* [TASK OBJECTIVE]
Give the total number of lines in the data below that include "icon", and nothing else.

* [DATA]
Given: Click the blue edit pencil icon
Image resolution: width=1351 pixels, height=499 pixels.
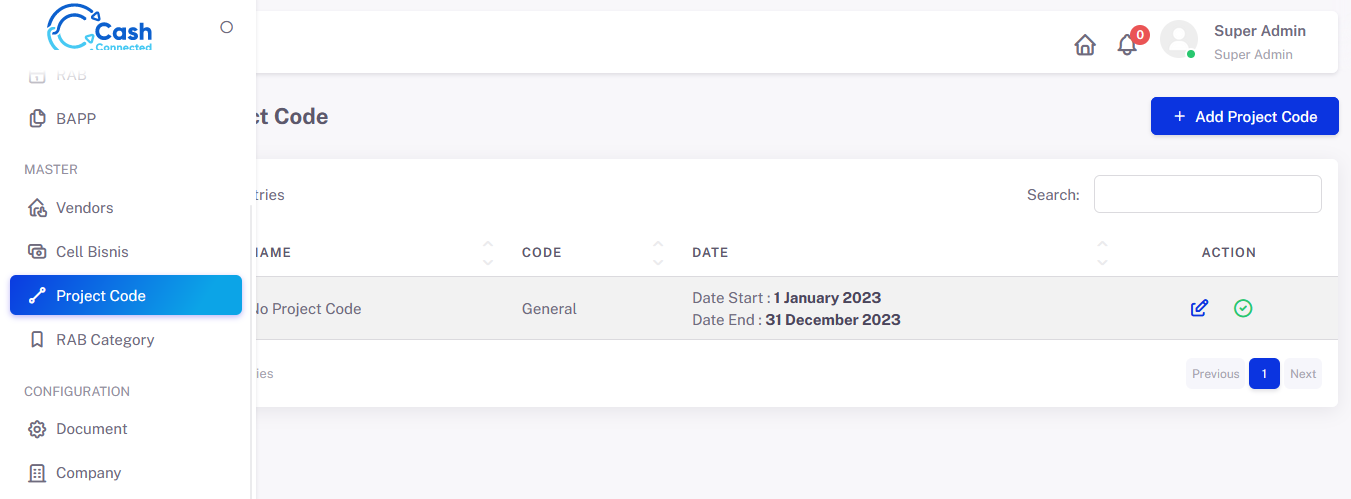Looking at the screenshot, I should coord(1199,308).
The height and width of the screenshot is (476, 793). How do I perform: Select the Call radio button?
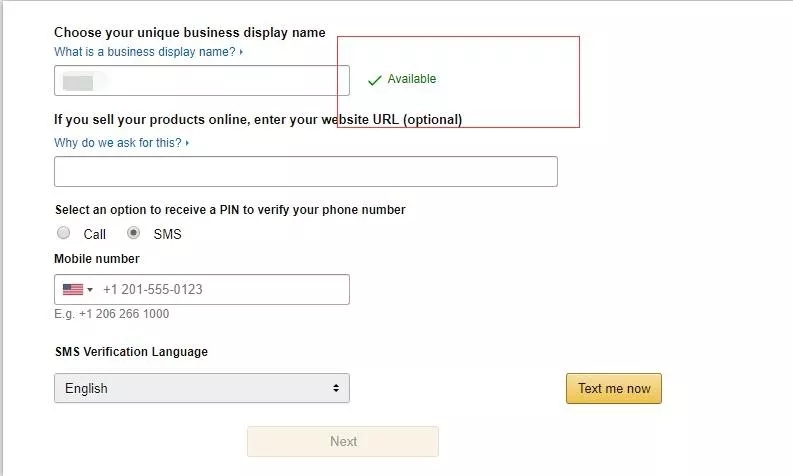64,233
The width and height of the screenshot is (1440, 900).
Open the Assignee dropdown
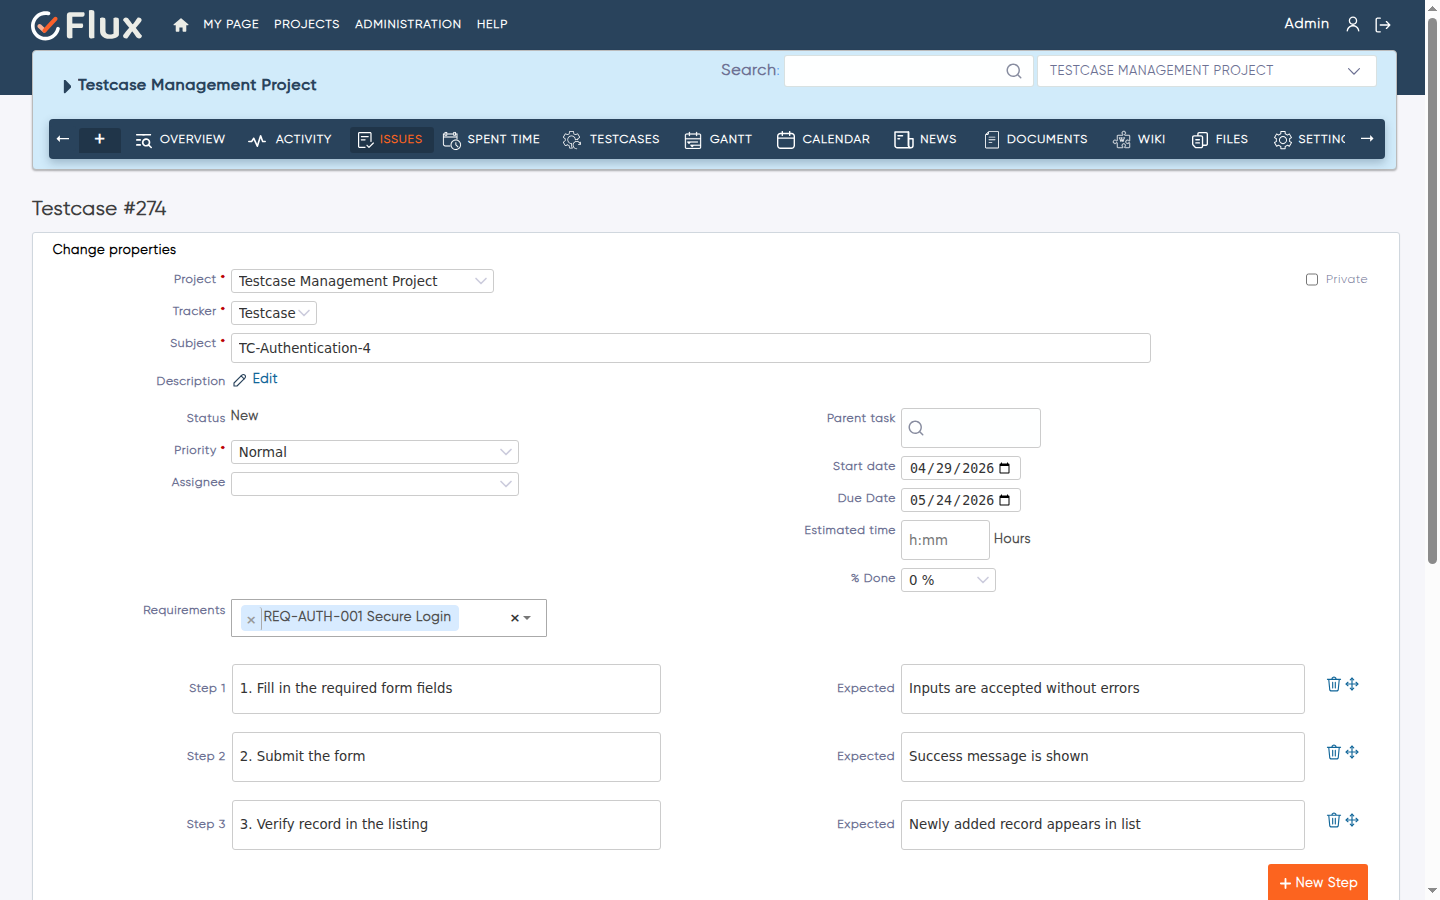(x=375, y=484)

...

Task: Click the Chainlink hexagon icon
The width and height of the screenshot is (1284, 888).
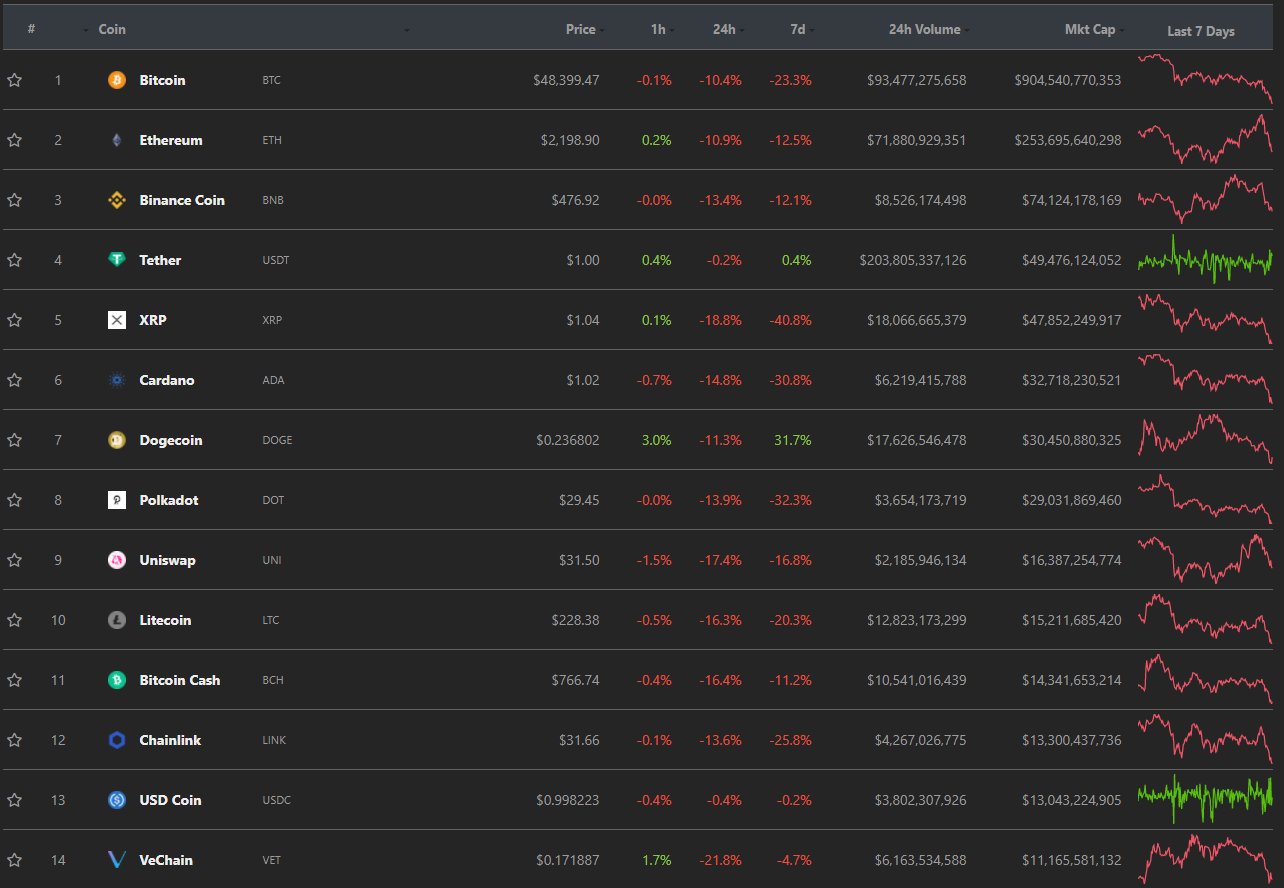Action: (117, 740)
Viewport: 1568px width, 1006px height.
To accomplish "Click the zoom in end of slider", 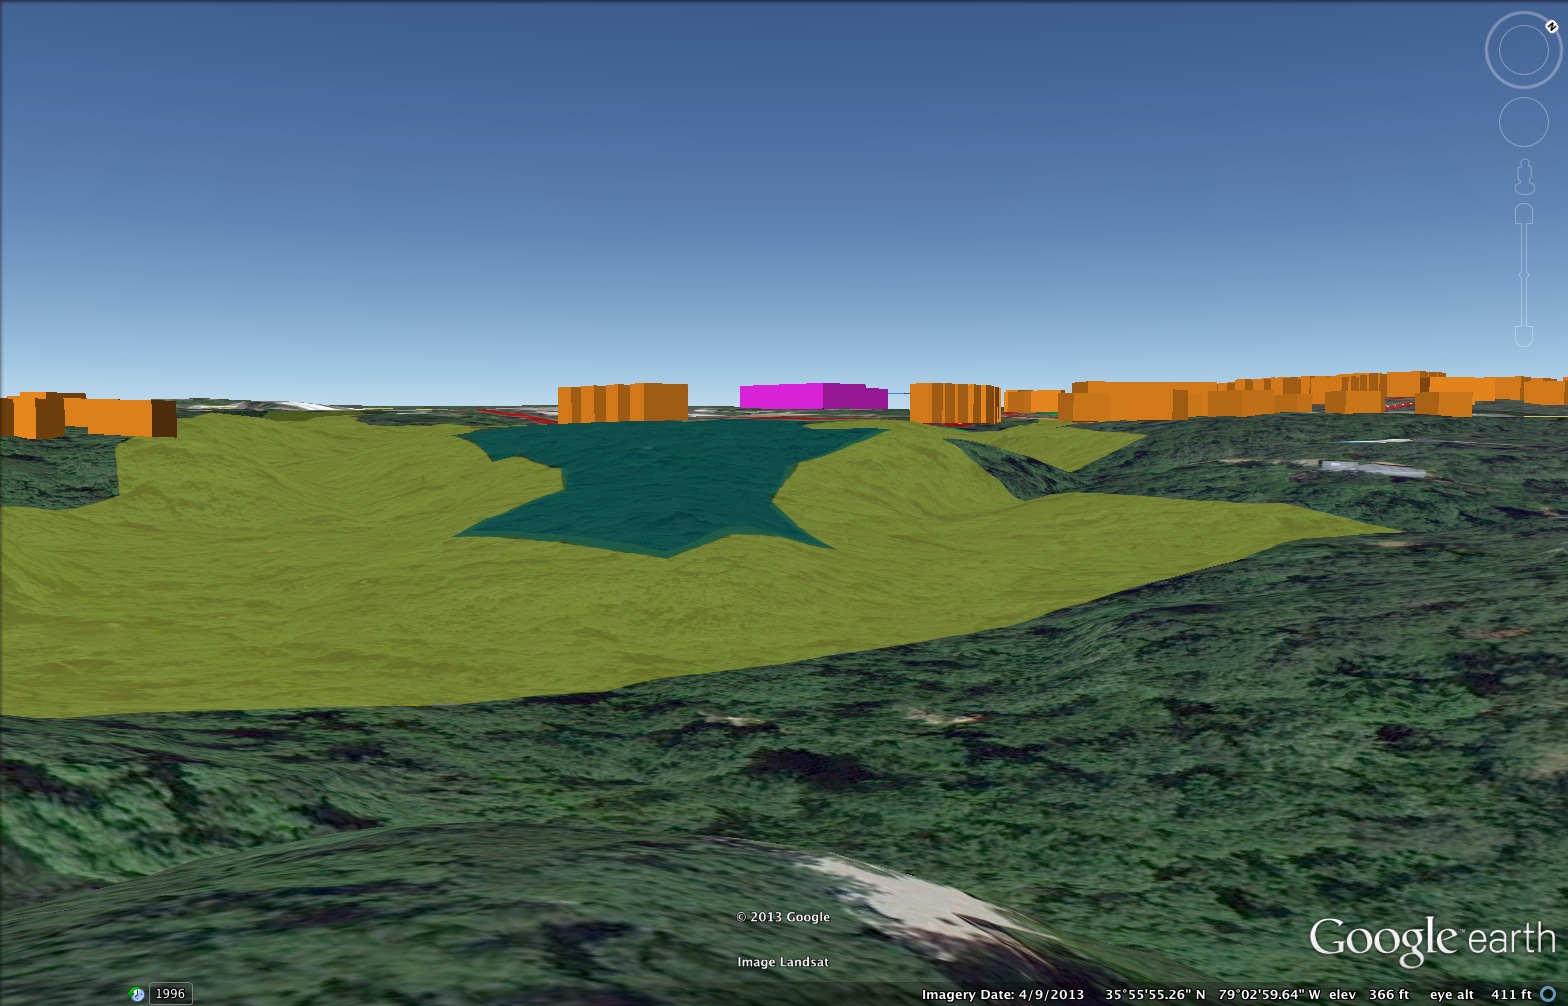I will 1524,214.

---

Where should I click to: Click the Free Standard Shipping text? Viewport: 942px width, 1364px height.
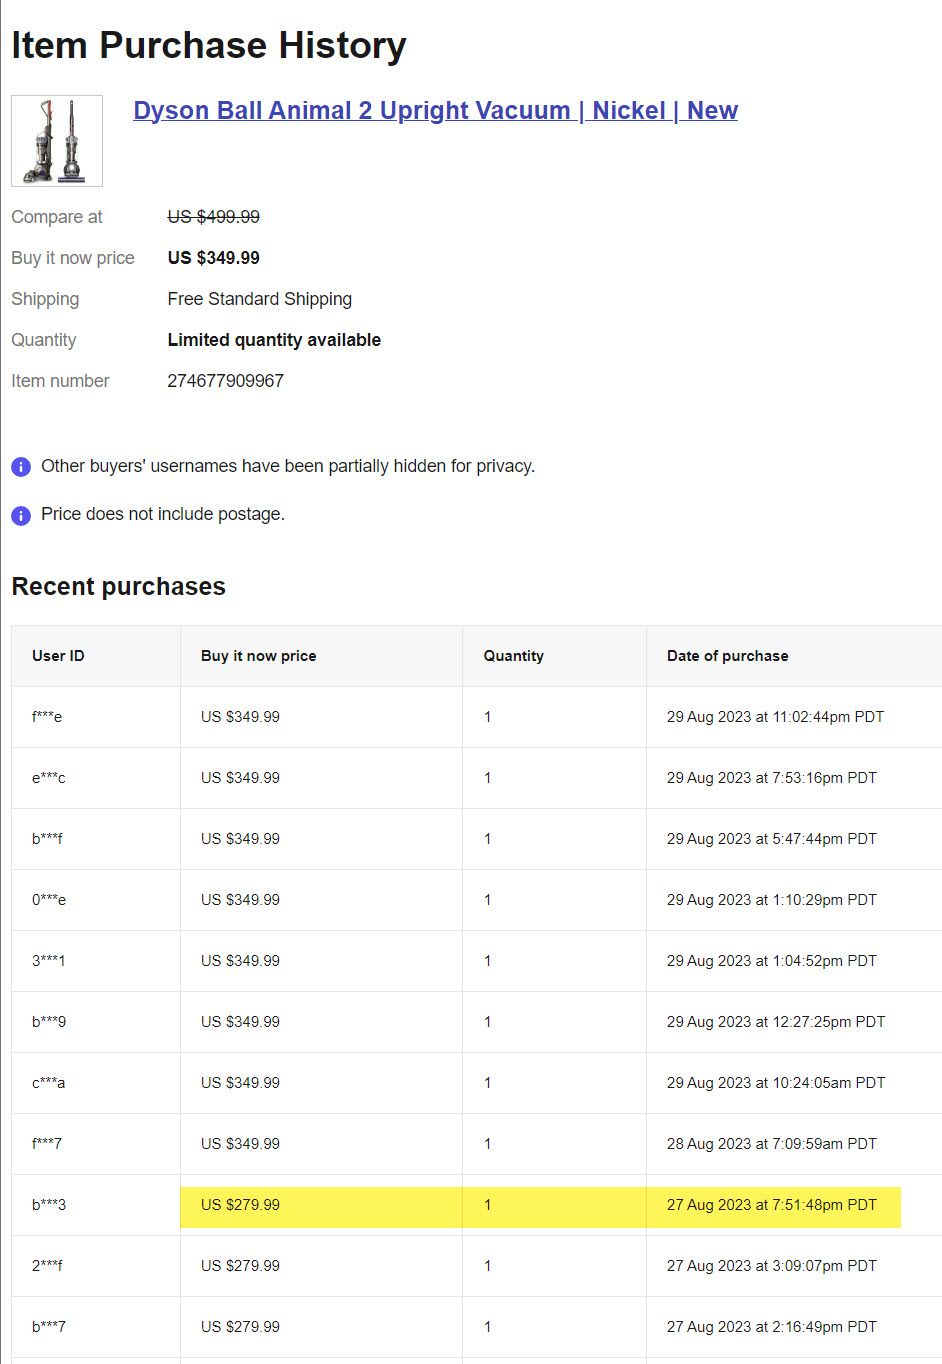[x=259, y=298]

* [RESPONSE BELOW]
2